His time as the county prosecutor gave him an advantage as a municipal court judge.
“I have a lot of criminal law expertise, with my time in the prosecutor’s role and a brief defense practice. Knowing the procedures was very helpful, even if the cases were only at a municipal level and not the same as what I dealt with in the common pleas court,” Landefeld said. “But as a judge who’s been a prosecutor, I had a different perspective on these cases. I was acting as the referee to guarantee both the state and the defendants got a fair trial.”
And although he joked the job of the municipal court judge was the “easiest job he ever had,” he said it was only easy compared to the prosecutor’s position. He knew it was still important, and he found the work rewarding.
“I knew I was going to have one term going into this second career, but I was prepared for it and appreciate the work the municipal court does. I wanted to make sure we could help the individuals who came before us with issues we could assist them with,” Landefeld said. “Sadly, we see many people come before us on drug charges and regress. That can be the worst thing, whenever we lose someone who has made progress to death by overdose. It really breaks my heart. It can be very rewarding when we’re successful.”
He said he tried to be reserved and respectful to defendants, because, in his job as a prosecutor, he’d seen “more harsh crimes.”
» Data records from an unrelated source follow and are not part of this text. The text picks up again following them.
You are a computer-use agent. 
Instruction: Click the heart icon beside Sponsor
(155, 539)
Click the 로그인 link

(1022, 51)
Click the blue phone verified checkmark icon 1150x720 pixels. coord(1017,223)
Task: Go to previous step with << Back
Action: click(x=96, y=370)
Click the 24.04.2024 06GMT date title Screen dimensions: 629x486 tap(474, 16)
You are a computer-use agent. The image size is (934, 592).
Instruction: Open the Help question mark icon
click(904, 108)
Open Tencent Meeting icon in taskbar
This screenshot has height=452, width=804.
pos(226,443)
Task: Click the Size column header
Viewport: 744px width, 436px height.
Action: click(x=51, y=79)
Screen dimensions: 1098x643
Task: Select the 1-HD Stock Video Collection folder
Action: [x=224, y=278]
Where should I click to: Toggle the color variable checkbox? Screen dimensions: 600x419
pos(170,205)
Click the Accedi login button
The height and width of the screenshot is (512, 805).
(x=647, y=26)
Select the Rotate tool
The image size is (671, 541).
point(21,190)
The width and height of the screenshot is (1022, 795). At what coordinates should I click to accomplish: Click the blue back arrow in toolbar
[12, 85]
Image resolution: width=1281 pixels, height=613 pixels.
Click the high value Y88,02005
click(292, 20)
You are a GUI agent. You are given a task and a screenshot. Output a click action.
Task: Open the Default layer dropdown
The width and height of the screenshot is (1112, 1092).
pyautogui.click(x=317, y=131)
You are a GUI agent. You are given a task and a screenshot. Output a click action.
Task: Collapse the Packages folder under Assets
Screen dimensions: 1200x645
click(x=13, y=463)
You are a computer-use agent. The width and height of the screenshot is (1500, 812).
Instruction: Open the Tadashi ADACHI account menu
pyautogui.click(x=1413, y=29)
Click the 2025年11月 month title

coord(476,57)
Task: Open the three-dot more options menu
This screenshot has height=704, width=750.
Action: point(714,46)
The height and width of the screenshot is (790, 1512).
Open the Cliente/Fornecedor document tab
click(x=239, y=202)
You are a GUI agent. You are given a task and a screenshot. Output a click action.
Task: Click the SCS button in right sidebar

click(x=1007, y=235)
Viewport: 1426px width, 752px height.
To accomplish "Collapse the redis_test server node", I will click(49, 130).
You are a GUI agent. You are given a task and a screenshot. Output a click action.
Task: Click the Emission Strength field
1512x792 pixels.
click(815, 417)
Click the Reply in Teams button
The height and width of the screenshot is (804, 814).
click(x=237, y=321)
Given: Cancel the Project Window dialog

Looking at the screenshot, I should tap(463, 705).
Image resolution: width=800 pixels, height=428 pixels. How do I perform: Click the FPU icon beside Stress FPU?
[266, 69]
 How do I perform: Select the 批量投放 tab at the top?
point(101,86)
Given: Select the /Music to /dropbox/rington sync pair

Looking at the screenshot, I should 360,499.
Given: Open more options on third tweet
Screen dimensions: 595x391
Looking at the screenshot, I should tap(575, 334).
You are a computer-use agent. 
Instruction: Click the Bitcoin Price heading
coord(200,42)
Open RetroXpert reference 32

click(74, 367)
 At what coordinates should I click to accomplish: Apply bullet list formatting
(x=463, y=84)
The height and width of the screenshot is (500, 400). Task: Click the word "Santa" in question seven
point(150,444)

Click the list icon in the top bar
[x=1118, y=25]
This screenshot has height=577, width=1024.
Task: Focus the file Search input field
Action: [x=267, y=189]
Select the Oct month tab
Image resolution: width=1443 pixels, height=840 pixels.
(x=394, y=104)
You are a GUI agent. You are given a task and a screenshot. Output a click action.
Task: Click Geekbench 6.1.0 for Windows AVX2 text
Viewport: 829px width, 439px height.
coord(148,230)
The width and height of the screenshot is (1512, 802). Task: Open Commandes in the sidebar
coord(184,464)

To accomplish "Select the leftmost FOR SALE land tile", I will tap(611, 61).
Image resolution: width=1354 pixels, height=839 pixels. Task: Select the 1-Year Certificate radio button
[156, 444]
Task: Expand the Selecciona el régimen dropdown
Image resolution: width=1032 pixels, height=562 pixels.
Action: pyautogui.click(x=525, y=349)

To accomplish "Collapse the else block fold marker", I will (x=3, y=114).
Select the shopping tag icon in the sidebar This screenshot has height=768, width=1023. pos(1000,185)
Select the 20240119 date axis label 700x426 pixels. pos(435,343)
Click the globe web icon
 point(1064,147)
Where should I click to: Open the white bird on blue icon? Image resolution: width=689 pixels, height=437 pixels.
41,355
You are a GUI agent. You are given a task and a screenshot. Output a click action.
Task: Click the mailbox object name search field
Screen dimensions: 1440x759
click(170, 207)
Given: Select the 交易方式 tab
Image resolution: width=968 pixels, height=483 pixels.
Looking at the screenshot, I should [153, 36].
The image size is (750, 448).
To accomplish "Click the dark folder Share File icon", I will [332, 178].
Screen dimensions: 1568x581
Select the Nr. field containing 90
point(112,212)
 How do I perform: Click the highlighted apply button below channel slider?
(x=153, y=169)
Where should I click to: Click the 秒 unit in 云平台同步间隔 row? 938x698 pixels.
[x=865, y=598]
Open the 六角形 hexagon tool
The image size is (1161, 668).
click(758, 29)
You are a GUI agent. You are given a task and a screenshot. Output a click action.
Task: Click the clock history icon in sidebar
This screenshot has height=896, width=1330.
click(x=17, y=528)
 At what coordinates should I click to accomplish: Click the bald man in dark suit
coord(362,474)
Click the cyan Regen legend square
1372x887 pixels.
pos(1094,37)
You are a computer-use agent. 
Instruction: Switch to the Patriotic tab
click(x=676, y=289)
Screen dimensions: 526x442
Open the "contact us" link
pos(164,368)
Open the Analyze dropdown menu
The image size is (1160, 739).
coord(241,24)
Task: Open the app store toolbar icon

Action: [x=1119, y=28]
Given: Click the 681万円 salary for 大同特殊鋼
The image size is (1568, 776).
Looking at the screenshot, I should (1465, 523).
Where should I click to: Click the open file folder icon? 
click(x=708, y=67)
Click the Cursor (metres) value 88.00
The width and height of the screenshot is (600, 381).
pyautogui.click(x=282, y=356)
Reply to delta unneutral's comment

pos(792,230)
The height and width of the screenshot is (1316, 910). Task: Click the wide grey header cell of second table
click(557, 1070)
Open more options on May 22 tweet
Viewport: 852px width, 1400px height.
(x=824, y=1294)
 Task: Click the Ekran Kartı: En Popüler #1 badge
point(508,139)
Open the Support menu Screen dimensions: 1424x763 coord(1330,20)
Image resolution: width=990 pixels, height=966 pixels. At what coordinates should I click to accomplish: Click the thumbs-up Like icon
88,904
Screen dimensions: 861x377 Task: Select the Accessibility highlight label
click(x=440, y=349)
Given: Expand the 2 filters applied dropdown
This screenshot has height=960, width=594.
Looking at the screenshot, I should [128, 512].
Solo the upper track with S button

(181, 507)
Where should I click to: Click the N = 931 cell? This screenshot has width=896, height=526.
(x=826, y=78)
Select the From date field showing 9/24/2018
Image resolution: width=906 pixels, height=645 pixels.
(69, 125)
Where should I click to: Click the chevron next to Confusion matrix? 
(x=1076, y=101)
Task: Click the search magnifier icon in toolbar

“We deal with misdemeanors here, and it can feel terrible when the outcome of the crime is death. For example, vehicular homicide with a driver that wasn’t impaired, one who merely went across the center line, the outcome is the same as a felony, but it’s a misdemeanor. It’s difficult for us to give the survivors a resolution that feels fitting,” Landefeld said. “That’s what makes the cases with drug use and domestic violence difficult, too. There are just some cases with complicated dynamics.”
Looking back over his career, Landefeld said he’s seen a lot of changes come to the county’s criminal justice system. When he started in the prosecutor’s office, he said the use of DNA evidence was unheard of, with the first case coming in the late 1980s.
“Now you see that in almost every case, so that tells you how far we’ve come. Technology has changed other aspects, like electronic filing of court documents and using video calls for hearings for defendants in jail,” Landefeld said. “It’s remarkable to me, to see these changes. And while change can be tough, there’s no way I’d go back to what we had before.”
The changes were helpful when dealing with the coronavirus pandemic, once filings picked back up.
“We only really started facing the pandemic last March, but it’s felt like ages. We’ve had to rethink how we do our jury trials, and we’ve got everyone wearing masks. It’s just a very different thing to deal with,” Landefeld said.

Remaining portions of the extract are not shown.